Problem to solve
Every record, from first to last, should be written out again exactly.

[Stored data entries]
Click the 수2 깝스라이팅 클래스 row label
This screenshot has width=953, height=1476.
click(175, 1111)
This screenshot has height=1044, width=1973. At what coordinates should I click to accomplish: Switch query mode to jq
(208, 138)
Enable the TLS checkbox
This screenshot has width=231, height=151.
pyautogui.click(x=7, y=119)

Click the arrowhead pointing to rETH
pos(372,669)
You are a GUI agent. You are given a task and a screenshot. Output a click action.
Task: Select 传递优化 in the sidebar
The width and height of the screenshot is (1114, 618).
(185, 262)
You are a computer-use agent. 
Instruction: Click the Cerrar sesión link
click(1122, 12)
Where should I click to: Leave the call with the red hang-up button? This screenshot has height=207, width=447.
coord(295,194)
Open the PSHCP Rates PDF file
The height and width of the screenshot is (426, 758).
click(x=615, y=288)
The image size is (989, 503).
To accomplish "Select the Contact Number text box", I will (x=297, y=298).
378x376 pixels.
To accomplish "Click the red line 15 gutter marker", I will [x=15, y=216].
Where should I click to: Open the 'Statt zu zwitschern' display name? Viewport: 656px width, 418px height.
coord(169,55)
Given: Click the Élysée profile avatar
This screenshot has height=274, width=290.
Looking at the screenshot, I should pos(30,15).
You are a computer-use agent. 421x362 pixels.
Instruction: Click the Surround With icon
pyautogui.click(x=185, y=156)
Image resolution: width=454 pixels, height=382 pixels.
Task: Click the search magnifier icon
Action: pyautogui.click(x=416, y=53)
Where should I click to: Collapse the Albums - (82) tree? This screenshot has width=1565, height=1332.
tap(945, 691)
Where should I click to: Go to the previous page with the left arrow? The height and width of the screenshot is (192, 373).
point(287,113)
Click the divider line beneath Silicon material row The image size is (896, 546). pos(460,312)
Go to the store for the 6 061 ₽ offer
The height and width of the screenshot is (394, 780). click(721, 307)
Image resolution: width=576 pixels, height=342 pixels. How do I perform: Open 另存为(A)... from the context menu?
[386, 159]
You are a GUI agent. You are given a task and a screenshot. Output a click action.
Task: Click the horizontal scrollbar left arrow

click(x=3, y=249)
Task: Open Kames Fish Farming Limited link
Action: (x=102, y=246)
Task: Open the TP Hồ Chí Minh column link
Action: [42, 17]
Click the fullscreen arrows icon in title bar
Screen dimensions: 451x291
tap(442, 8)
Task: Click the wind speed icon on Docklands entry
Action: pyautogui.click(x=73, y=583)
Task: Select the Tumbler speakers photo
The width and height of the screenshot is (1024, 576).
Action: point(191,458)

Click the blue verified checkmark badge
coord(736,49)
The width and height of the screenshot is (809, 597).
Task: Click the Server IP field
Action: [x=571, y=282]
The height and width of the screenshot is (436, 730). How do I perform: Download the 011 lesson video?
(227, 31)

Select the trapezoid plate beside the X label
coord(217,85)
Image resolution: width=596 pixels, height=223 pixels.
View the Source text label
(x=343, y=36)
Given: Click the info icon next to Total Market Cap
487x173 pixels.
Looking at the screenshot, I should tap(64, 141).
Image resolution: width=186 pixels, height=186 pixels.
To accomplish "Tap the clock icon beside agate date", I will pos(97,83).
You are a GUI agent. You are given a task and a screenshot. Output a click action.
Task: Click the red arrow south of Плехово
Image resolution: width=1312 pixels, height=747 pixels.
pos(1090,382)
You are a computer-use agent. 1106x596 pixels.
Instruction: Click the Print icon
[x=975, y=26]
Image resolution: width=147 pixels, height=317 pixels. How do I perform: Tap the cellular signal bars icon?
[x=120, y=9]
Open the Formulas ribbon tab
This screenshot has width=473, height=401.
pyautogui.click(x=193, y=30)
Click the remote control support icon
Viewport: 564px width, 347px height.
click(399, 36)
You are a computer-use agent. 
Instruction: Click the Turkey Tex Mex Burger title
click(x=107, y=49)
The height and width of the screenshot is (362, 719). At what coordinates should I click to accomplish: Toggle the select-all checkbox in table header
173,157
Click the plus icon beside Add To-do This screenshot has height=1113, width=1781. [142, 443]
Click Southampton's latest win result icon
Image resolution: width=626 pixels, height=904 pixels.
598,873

Response to the exercise
Click the 수2 깝스라이팅 클래스 row label
This screenshot has width=953, height=1476.
click(175, 1111)
This screenshot has height=1044, width=1973. At what coordinates should I click to accomplish: Switch query mode to jq
(208, 138)
Enable the TLS checkbox
This screenshot has width=231, height=151.
pyautogui.click(x=7, y=119)

Click the arrowhead pointing to rETH
pos(372,669)
You are a GUI agent. You are given a task and a screenshot. Output a click action.
Task: Select 传递优化 in the sidebar
The width and height of the screenshot is (1114, 618).
(185, 262)
You are a computer-use agent. 
Instruction: Click the Cerrar sesión link
click(1122, 12)
Where should I click to: Leave the call with the red hang-up button? This screenshot has height=207, width=447.
coord(295,194)
Open the PSHCP Rates PDF file
The height and width of the screenshot is (426, 758).
click(x=615, y=288)
The image size is (989, 503).
To accomplish "Select the Contact Number text box", I will (x=297, y=298).
378x376 pixels.
To accomplish "Click the red line 15 gutter marker", I will [x=15, y=216].
Where should I click to: Open the 'Statt zu zwitschern' display name? Viewport: 656px width, 418px height.
coord(169,55)
Given: Click the Élysée profile avatar
This screenshot has height=274, width=290.
Looking at the screenshot, I should pos(30,15).
You are a computer-use agent. 421x362 pixels.
Instruction: Click the Surround With icon
pyautogui.click(x=185, y=156)
Image resolution: width=454 pixels, height=382 pixels.
Task: Click the search magnifier icon
Action: pyautogui.click(x=416, y=53)
Where should I click to: Collapse the Albums - (82) tree? This screenshot has width=1565, height=1332.
tap(945, 691)
Where should I click to: Go to the previous page with the left arrow? The height and width of the screenshot is (192, 373).
point(287,113)
Click the divider line beneath Silicon material row The image size is (896, 546). pos(460,312)
Go to the store for the 6 061 ₽ offer
The height and width of the screenshot is (394, 780). click(721, 307)
Image resolution: width=576 pixels, height=342 pixels. How do I perform: Open 另存为(A)... from the context menu?
[386, 159]
You are a GUI agent. You are given a task and a screenshot. Output a click action.
Task: Click the horizontal scrollbar left arrow

click(x=3, y=249)
Task: Open Kames Fish Farming Limited link
Action: (x=102, y=246)
Task: Open the TP Hồ Chí Minh column link
Action: [42, 17]
Click the fullscreen arrows icon in title bar
Screen dimensions: 451x291
tap(442, 8)
Task: Click the wind speed icon on Docklands entry
Action: pyautogui.click(x=73, y=583)
Task: Select the Tumbler speakers photo
The width and height of the screenshot is (1024, 576).
Action: point(191,458)

Click the blue verified checkmark badge
coord(736,49)
The width and height of the screenshot is (809, 597).
Task: Click the Server IP field
Action: [x=571, y=282]
The height and width of the screenshot is (436, 730). How do I perform: Download the 011 lesson video?
(227, 31)

Select the trapezoid plate beside the X label
coord(217,85)
Image resolution: width=596 pixels, height=223 pixels.
View the Source text label
(x=343, y=36)
Given: Click the info icon next to Total Market Cap
487x173 pixels.
Looking at the screenshot, I should tap(64, 141).
Image resolution: width=186 pixels, height=186 pixels.
To accomplish "Tap the clock icon beside agate date", I will pos(97,83).
You are a GUI agent. You are given a task and a screenshot. Output a click action.
Task: Click the red arrow south of Плехово
Image resolution: width=1312 pixels, height=747 pixels.
pos(1090,382)
You are a computer-use agent. 1106x596 pixels.
Instruction: Click the Print icon
[x=975, y=26]
Image resolution: width=147 pixels, height=317 pixels. How do I perform: Tap the cellular signal bars icon?
[x=120, y=9]
Open the Formulas ribbon tab
This screenshot has width=473, height=401.
pyautogui.click(x=193, y=30)
Click the remote control support icon
Viewport: 564px width, 347px height.
click(399, 36)
You are a computer-use agent. 
Instruction: Click the Turkey Tex Mex Burger title
click(x=107, y=49)
The height and width of the screenshot is (362, 719). At what coordinates should I click to accomplish: Toggle the select-all checkbox in table header
173,157
Click the plus icon beside Add To-do This screenshot has height=1113, width=1781. [142, 443]
Click Southampton's latest win result icon
Image resolution: width=626 pixels, height=904 pixels.
598,873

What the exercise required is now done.